Consigne a:
Veuillez retranscrire à l'identique les lignes de données, en commençant par celle qui contient « Toggle lock on Stikes and Faults layer » et en terminant par la dernière de ces lignes, les deux incluses. Laissez les images de côté dans votre réponse.

☆ ☆ ☆ ☆

Je le savais ! (Sourires.)
Il est urgent de régler la problématique du code du travail français, qui place nombre de chefs d'entreprise dans une complexité et une insécurité juridiques qui font peser un risque parfois mortel sur leur entreprise. Beaucoup de dirigeants de petites et moyennes entreprises sont tétanisés à l'idée d'embaucher du personnel supplémentaire et préfèrent renoncer à se développer plutôt que d'être confrontés à des embêtements, si je puis dire, en cas de rupture avec le salarié. J'ai coutume de dire qu'un contrat de travail, c'est plus qu'un mariage, c'est carrément une adoption, puisque l'on prend le salarié avec l'ensemble de ses problématiques personnelles, de santé, ses capacités professionnelles. Il faut sortir de cette espèce de drame qui se joue dans les entreprises en sécurisant les relations dans le travail. Si les ordonnances permettent d'aboutir à un tel résultat, on verra rapidement les relations dans le travail, le dialogue social évoluer et changer. Une fois la confiance retrouvée, les acteurs pourront se développer.
Bien entendu, je partage les propos de mon prédécesseur en ce qui concerne les objectifs qui nous animent en matière de dialogue social. Nous souhaitons que la négociation sociale soit un droit effectif dans toutes les entreprises, quelle que soit leur taille, 95 % d'entre elles étant actuellement dans l'incapacité de la mener. Outre la question de la légitimité du droit, se pose celle de la légitimité des acteurs. Qui est le plus légitime dans l'entreprise pour négocier, par exemple l'organisation du temps de travail ? Comment est-il possible que les chefs d'entreprise et leurs salariés ne parviennent pas à un consensus sur l'organisation du temps de travail alors qu'ils travaillent ensemble, qu'ils ont les mêmes conditions de travail et se voient quotidiennement ? Nous espérons que les ordonnances permettront d'aboutir à l'effectivité du droit.
Il existe deux voies possibles : soit permettre, en l'absence de syndicats et d'institutions représentatives du personnel, l'adoption d'accords approuvés par référendum et soumis à un contrôle de légalité par l'administration afin d'éviter toute dérive, soit ouvrir la possibilité de conclure des accords avec les instances représentatives du personnel. Sinon, ce sont 95 % des entreprises qui passeront à côté des avancées proposées.

☆ ☆ ☆ ☆

Consigne b:
Dans le texte sur le dialogue social, reprenez le passage commençant par « Il existe deux » et se terminant par « des avancées proposées. », en rebaptisant « référendum » en « consultation des salariés ».

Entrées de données
☆ ☆ ☆ ☆

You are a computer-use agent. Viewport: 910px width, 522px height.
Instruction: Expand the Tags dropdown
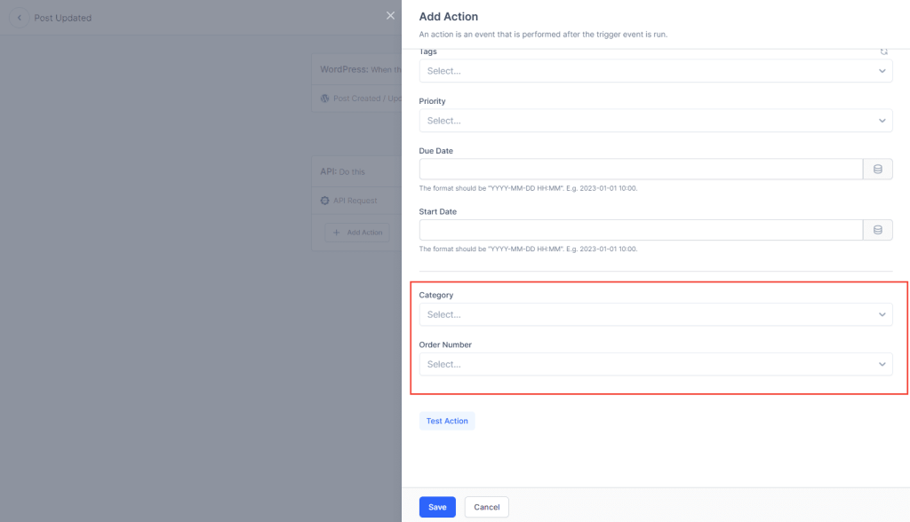pos(655,71)
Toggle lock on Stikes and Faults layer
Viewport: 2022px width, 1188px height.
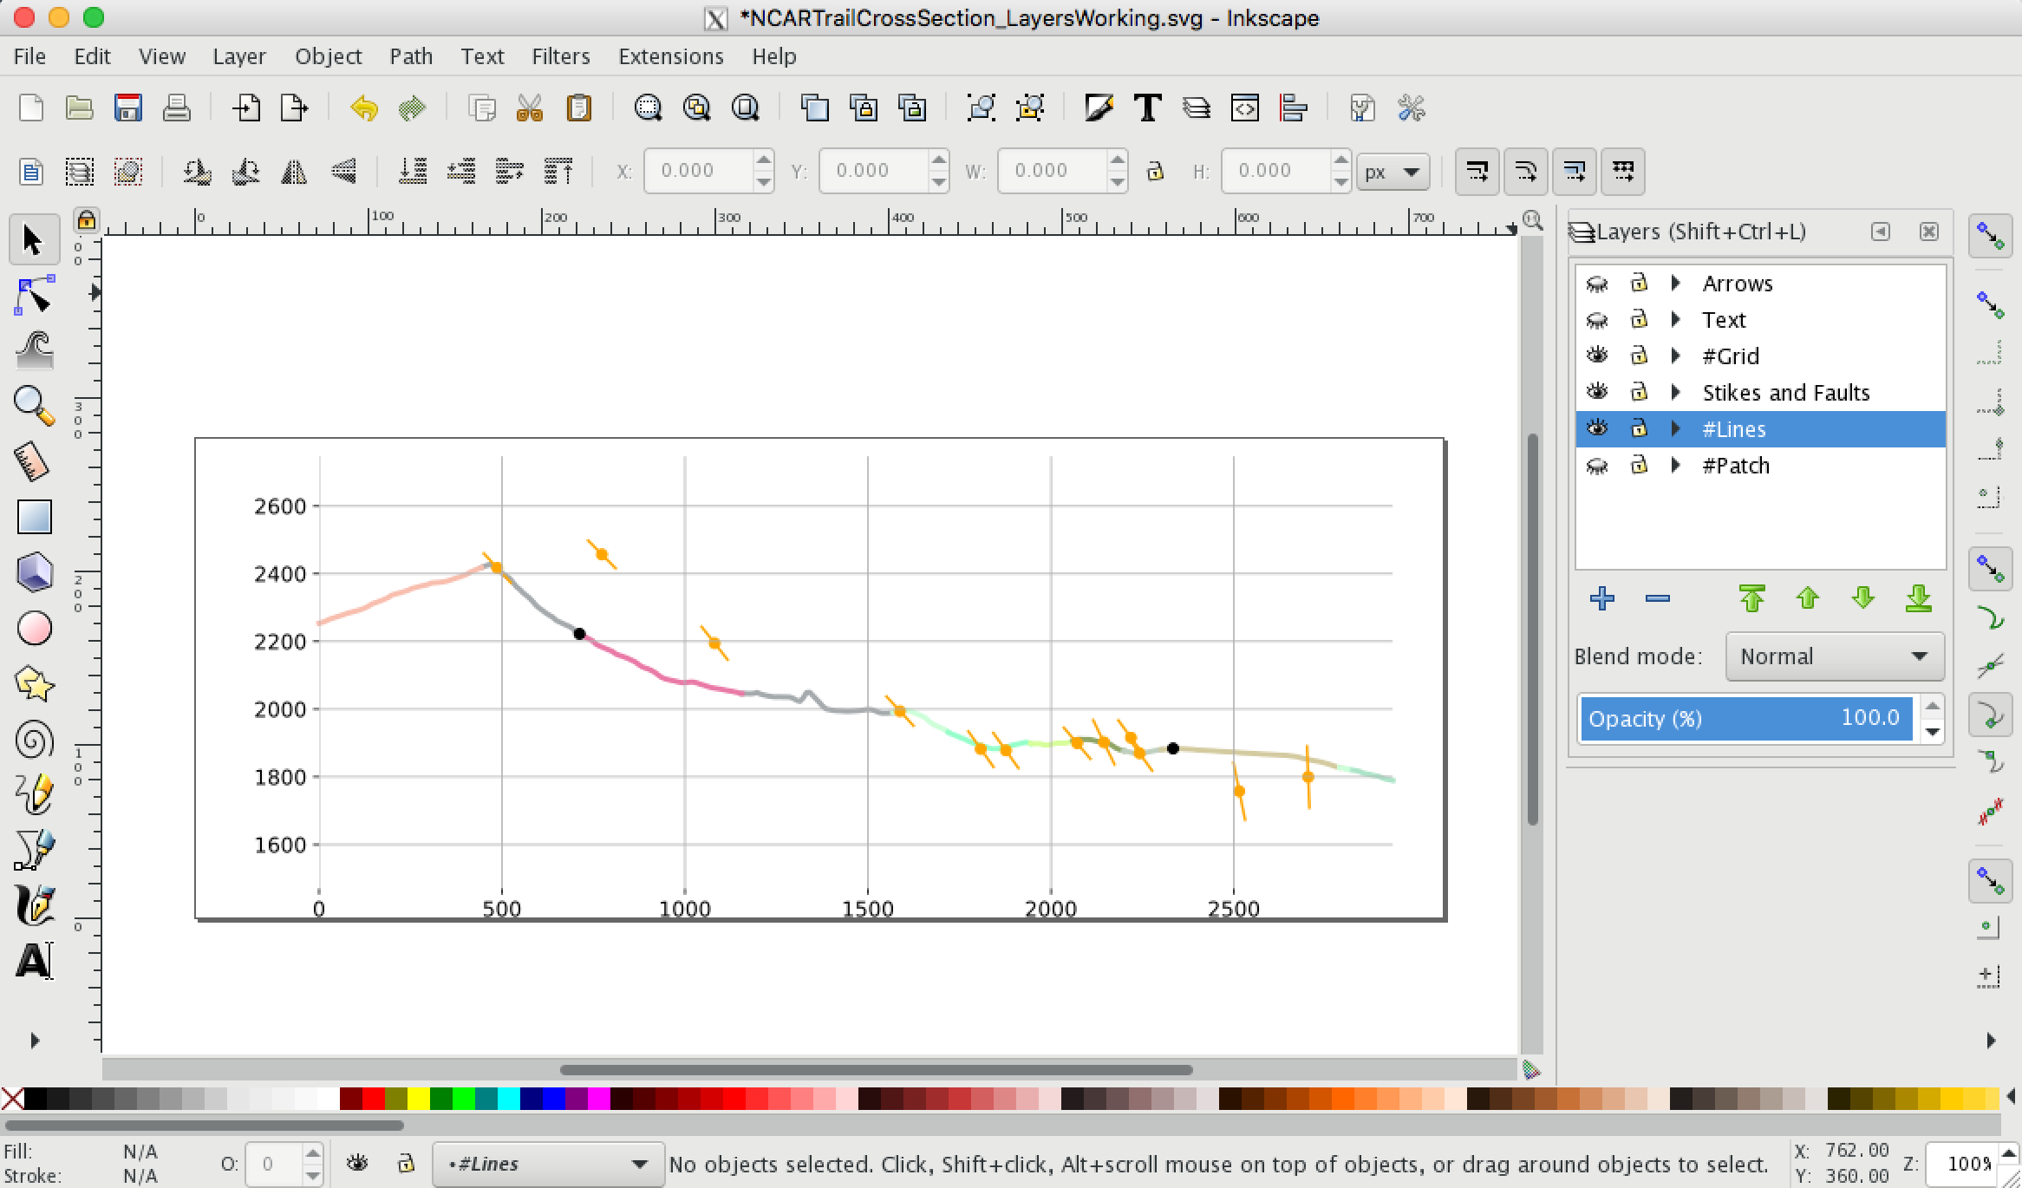1638,393
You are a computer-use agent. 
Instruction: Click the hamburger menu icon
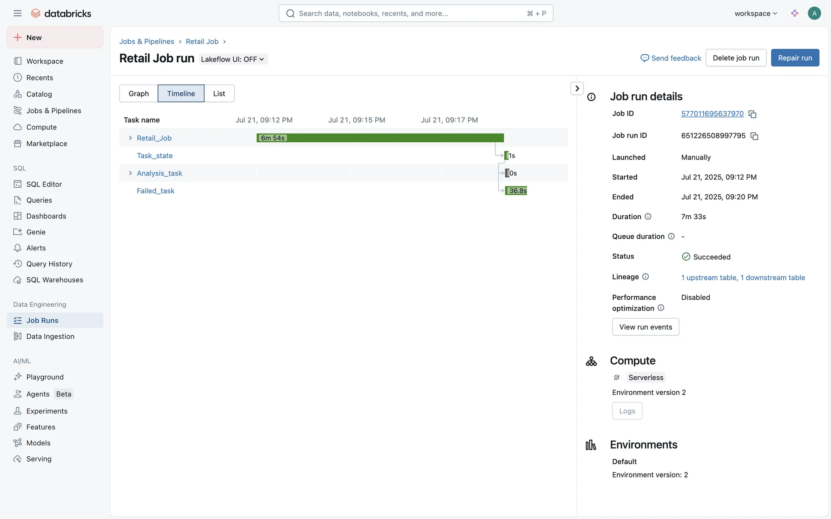click(17, 13)
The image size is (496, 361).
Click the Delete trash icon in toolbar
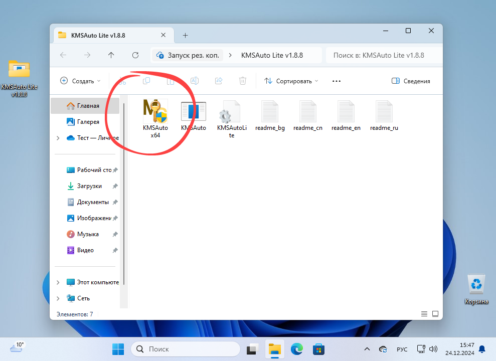point(243,81)
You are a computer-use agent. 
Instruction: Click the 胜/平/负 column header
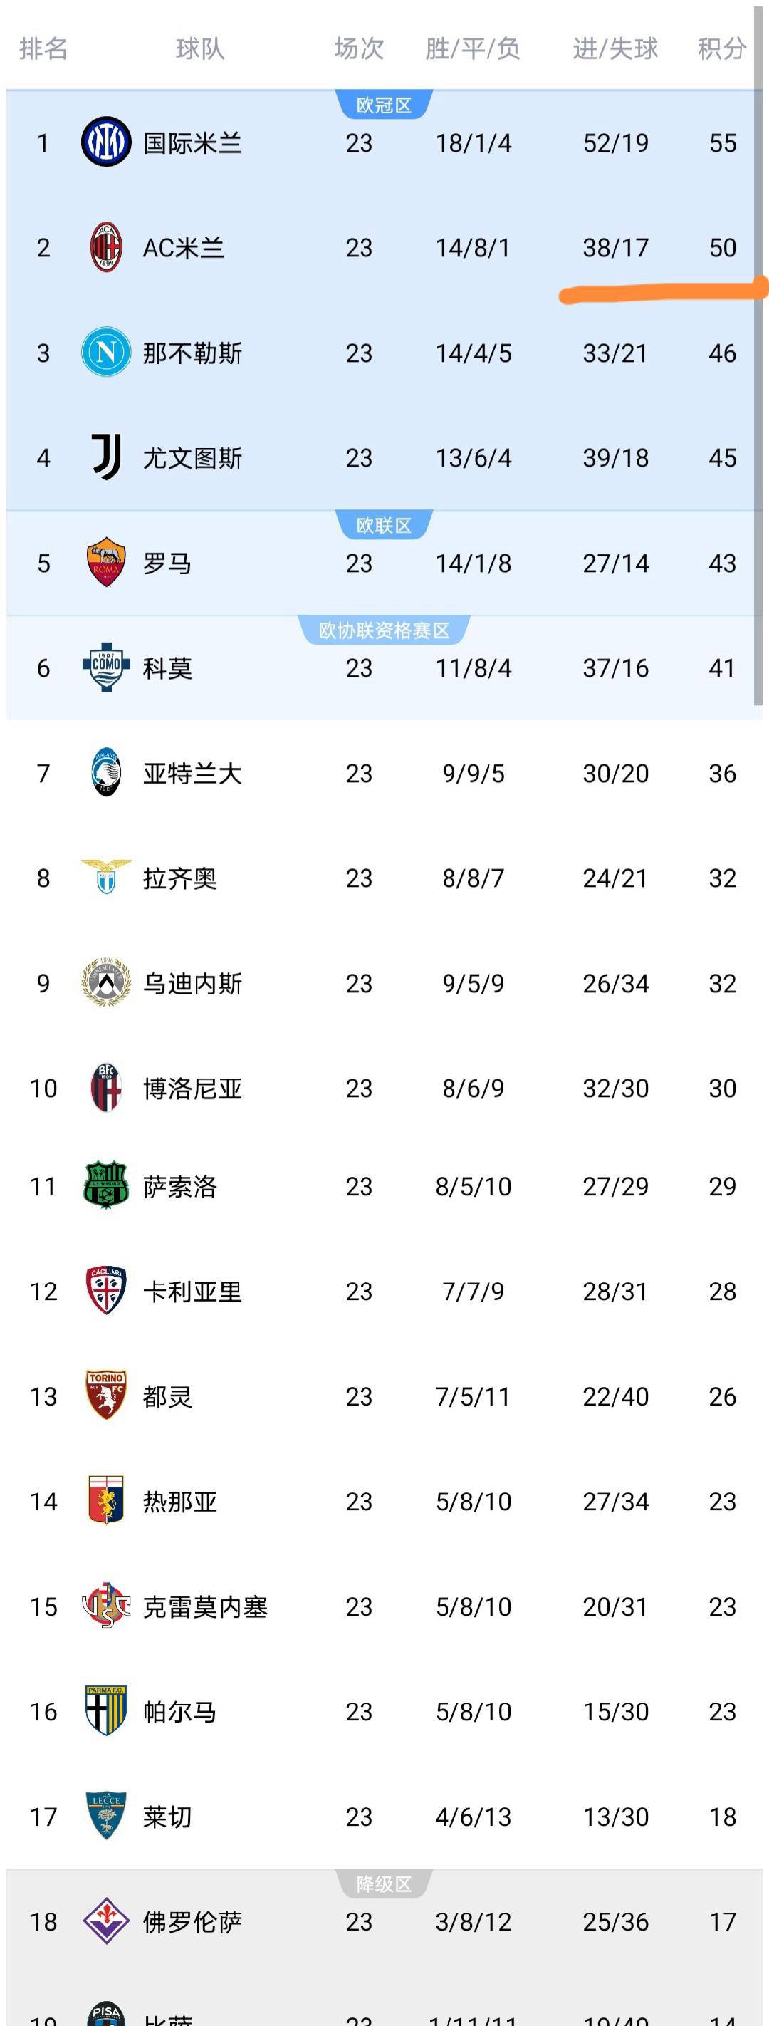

☆ ☆ ☆ ☆

Réponse a:
Toggle lock on Stikes and Faults layer
Viewport: 2022px width, 1188px height.
1638,393
You are a computer-use agent. 
Instruction: Click the hamburger menu icon
click(17, 13)
The image size is (496, 361).
Click the Delete trash icon in toolbar
point(243,81)
You are a computer-use agent. 
Instruction: Click the 胜/平/负 column header

Réponse b:
Il existe deux voies possibles : soit permettre, en l'absence de syndicats et d'institutions représentatives du personnel, l'adoption d'accords approuvés par consultation des salariés et soumis à un contrôle de légalité par l'administration afin d'éviter toute dérive, soit ouvrir la possibilité de conclure des accords avec les instances représentatives du personnel. Sinon, ce sont 95 % des entreprises qui passeront à côté des avancées proposées.